Gagueira e mercado de trabalho (IV)

jul 29, 2013 | por Sandra Merlo | Gagueira, Mercado de trabalho

A gagueira deve ou não ser considerada deficiência?

Neste último texto da série, abordo uma questão ainda em aberto: a gagueira deve ou não ser considerada deficiência? A resposta para esta pergunta influencia diretamente a atuação de pessoas que gaguejam no mercado de trabalho.

O Decreto nº 3.298 (1999) especifica o que é oficialmente considerado como deficiência no Brasil.

A definição de deficiência dada pelo Decreto refere-se à “toda perda ou anormalidade de uma estrutura ou função psicológica, fisiológica ou anatômica que gere incapacidade para o desempenho de atividade, dentro do padrão considerado normal para o ser humano”. Seguindo essa definição, a gagueira poderia ser considerada deficiência, porque implica anormalidade de uma função (a fala), a qual, em alguns casos, gera incapacidade para o desempenho de atividades do cotidiano.

As deficiências contempladas pelo Decreto são:

  1. Deficiência física: alteração de um ou mais segmentos do corpo.
  2. Deficiência visual: baixa visão ou cegueira no melhor olho e com a máxima correção óptica.
  3. Deficiência auditiva: perda bilateral acima de 40 dB nas frequências de 500 a 3000 Hz.
  4. Deficiência mental: inteligência significativamente inferior à média da população.

O Decreto enfatiza que as alterações devem ser suficientes para produzir prejuízos significativos no desempenho de vida diária. Vamos tomar o caso da deficiência auditiva como guia. Segundo a definição do Decreto, não é qualquer perda auditiva que é considerada como deficiência: apenas perdas bilaterais de mais de 40 dB nas frequências da fala. Assim:

  • Se uma pessoa possui uma grande perda auditiva em apenas uma das orelhas, ela não é considerada deficiente auditiva.
  • Se uma pessoa possui perda de 40 dB ou menos, ela também não é considerada deficiente auditiva. Ou seja, perdas auditivas leves (aquelas até 40 dB) não são consideradas como deficiência auditiva.
  • Se a perda auditiva ocorre fora das frequências mais importantes para a fala (de 500 a 3000 Hz) também não é considerado como deficiência auditiva.

Com isso quero enfatizar que o Decreto não considera qualquer perda de função como deficiência: é imprescindível haver prejuízo importante para o desempenho de vida diária. Este mesmo raciocínio poderia se aplicar à gagueira: não seria qualquer grau de gagueira considerado como deficiência, mas apenas aqueles que implicam prejuízos significativos para a comunicação falada. No texto anterior desta série, fiz referência a dois estudos que concluíram que casos leves de gagueira não trazem prejuízos significativos para a escolarização e a atuação profissional. Assim, a legislação poderia contemplar casos de gagueira grave como deficiência. Neste sentido, teria que ser criada uma categoria que contemplasse os distúrbios de comunicação, porque nenhuma das categorias existentes (física, visual, auditiva e mental) é adequada para a gagueira. Esta categoria traria a especificação do percentual mínimo de sílabas gaguejadas na fala espontânea e na leitura em voz alta necessário para a caracterização da gagueira como deficiência. Geralmente considera-se como gagueira grave acima de 15% de sílabas gaguejadas na fala.

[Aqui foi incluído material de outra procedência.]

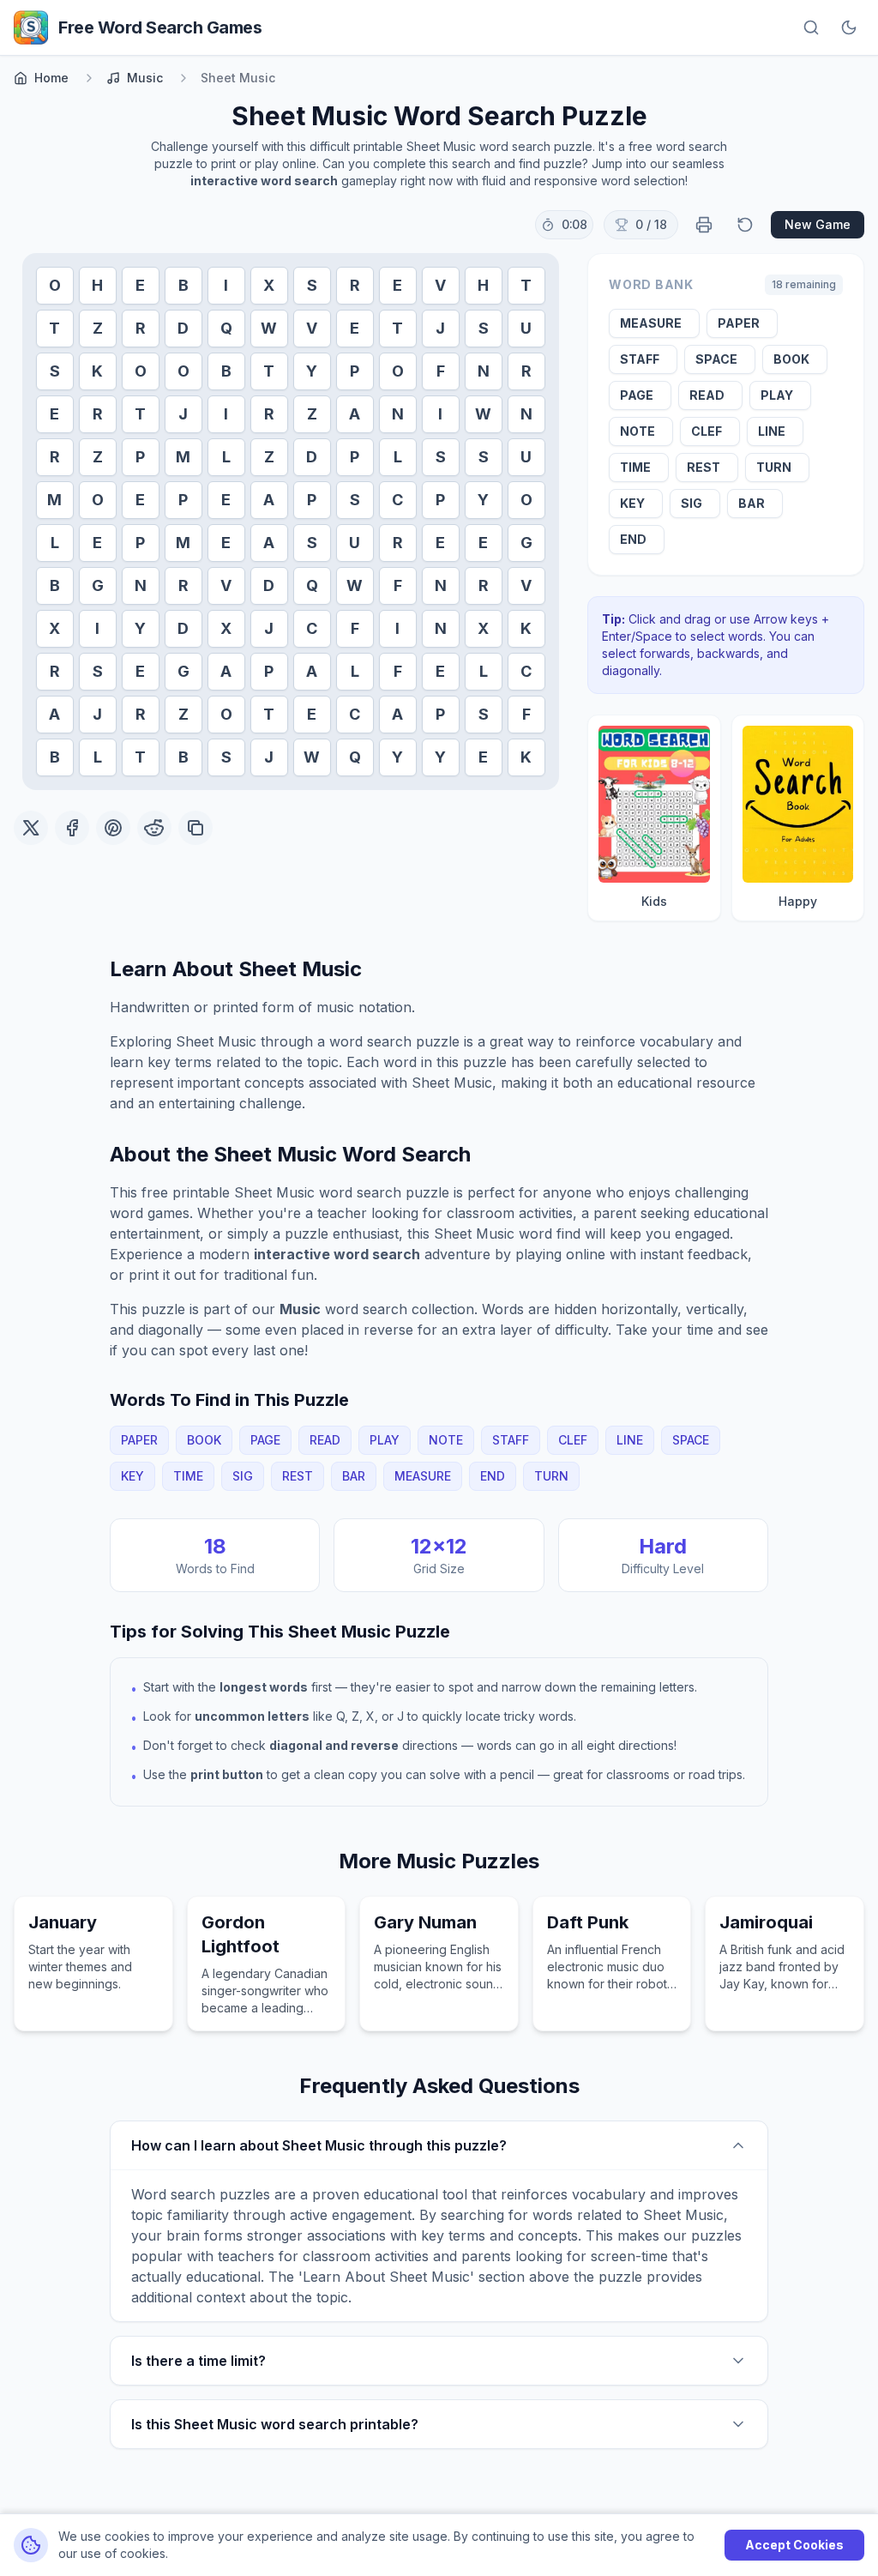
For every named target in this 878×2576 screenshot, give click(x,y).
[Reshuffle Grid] (745, 224)
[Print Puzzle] (704, 224)
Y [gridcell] (311, 371)
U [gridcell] (526, 328)
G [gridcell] (526, 543)
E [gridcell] (140, 285)
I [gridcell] (226, 285)
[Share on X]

A inserção da gagueira grave como deficiência poderia trazer benefícios importantes para esta população. O Decreto prevê a chamada “equiparação de oportunidades” (Art. 15) para os portadores de deficiências, que inclui:

  • Reabilitação integral, ou seja, tratamento completo para a deficiência. No caso da gagueira, isso incluiria tratamentos nas mais variadas esferas: fonoterapia, uso de tecnologia, medicação, psicoterapia.
  • Formação e qualificação profissional.
  • Escolarização com os apoios necessários.
  • Orientação individual, familiar e social.

É também este Decreto que regulamenta a inserção da pessoa com deficiência no mercado de trabalho, estabelecendo a porcentagem de funcionários com deficiência que uma empresa deve ter (Art. 36) e a inscrição em concursos públicos em cargos compatíveis com a deficiência (Art. 37).

Na prática, o que eu vejo é que casos graves de gagueira são considerados como deficiência. O empregador, ao se deparar com um candidato com gagueira grave, não equipara esse candidato com os que apresentam fala normal, mas também não pode incluí-lo na cota de deficientes estipulada pelo Decreto. Em concursos públicos, o candidato com gagueira grave não pode se inscrever como deficiente, mas, no momento da prova prática ou da perícia médico-psicológica, também não será considerado normal (veja este caso, que foi parar na Justiça). Neste sentido, penso que a inclusão da gagueira grave como deficiência poderia ser um meio de equiparação de oportunidades para esta população.